Stored records

☆ ☆ ☆ ☆ ☆

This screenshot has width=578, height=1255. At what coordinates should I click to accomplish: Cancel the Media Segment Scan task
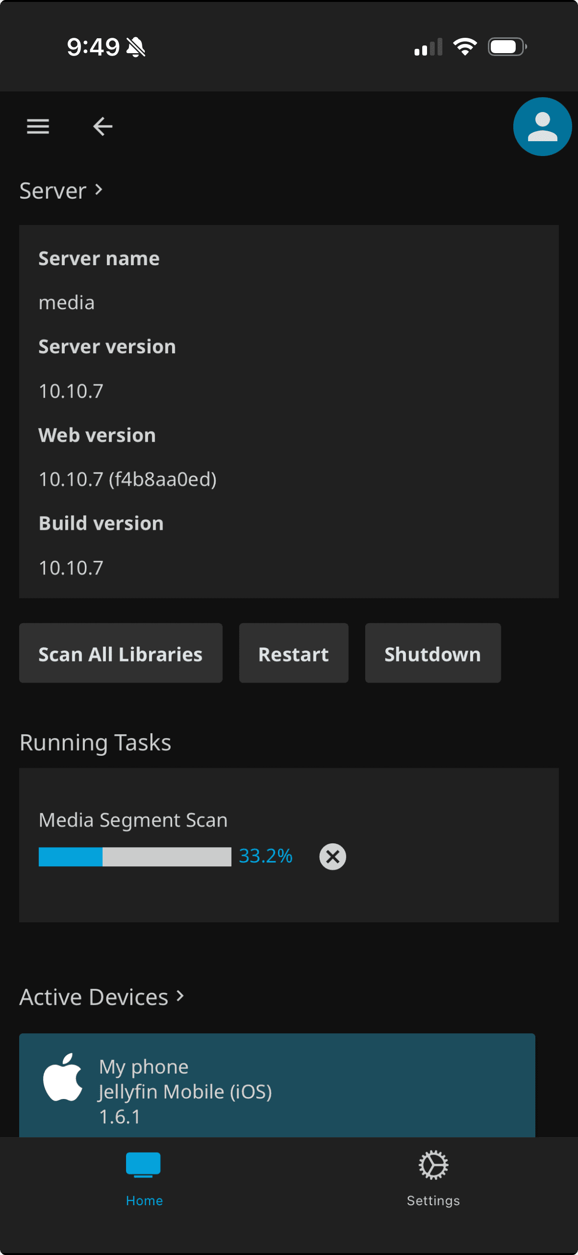[x=332, y=856]
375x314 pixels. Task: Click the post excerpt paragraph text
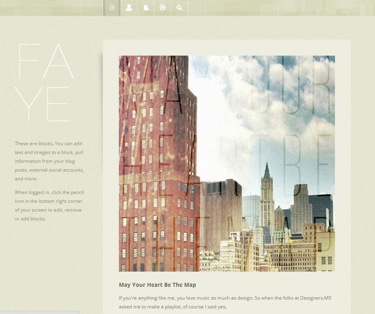point(224,302)
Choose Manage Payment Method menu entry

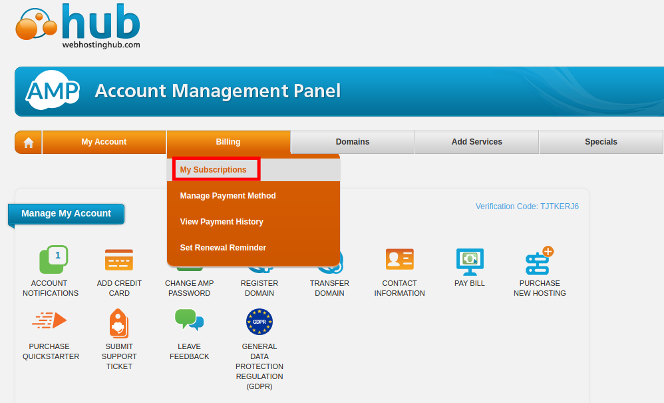228,196
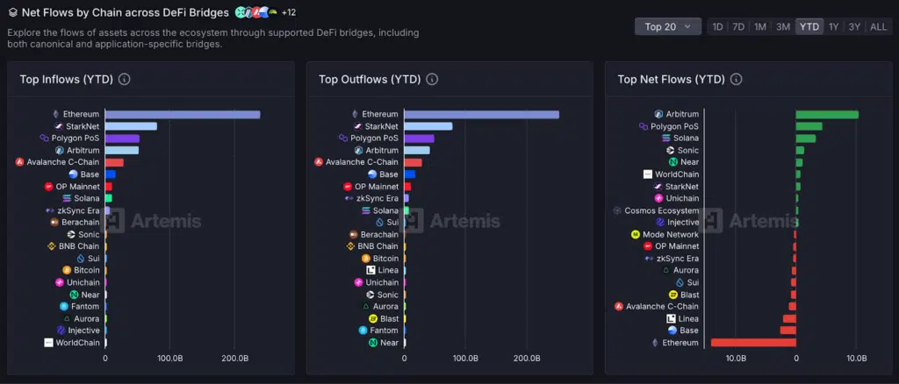The width and height of the screenshot is (899, 384).
Task: Select the YTD time range
Action: pyautogui.click(x=809, y=26)
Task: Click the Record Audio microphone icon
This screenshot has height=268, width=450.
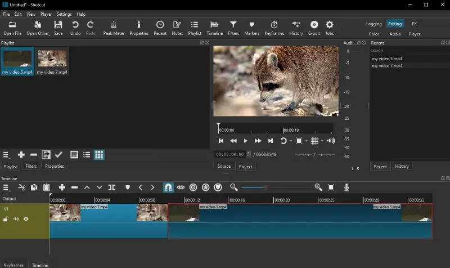Action: (347, 187)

☆ ☆ ☆ ☆ ☆

◆ **Work request**
Reproduce every line above exactly, pictures excluded.

◆ **Response area**
This screenshot has width=578, height=1255. At what coordinates should I click to accomplish: Cancel the Media Segment Scan task
[x=332, y=856]
375x314 pixels. Task: Click the post excerpt paragraph text
point(224,302)
Choose Manage Payment Method menu entry

228,196
The width and height of the screenshot is (899, 384).
Task: Select the YTD time range
Action: pyautogui.click(x=809, y=26)
Task: Click the Record Audio microphone icon
This screenshot has height=268, width=450.
Action: (347, 187)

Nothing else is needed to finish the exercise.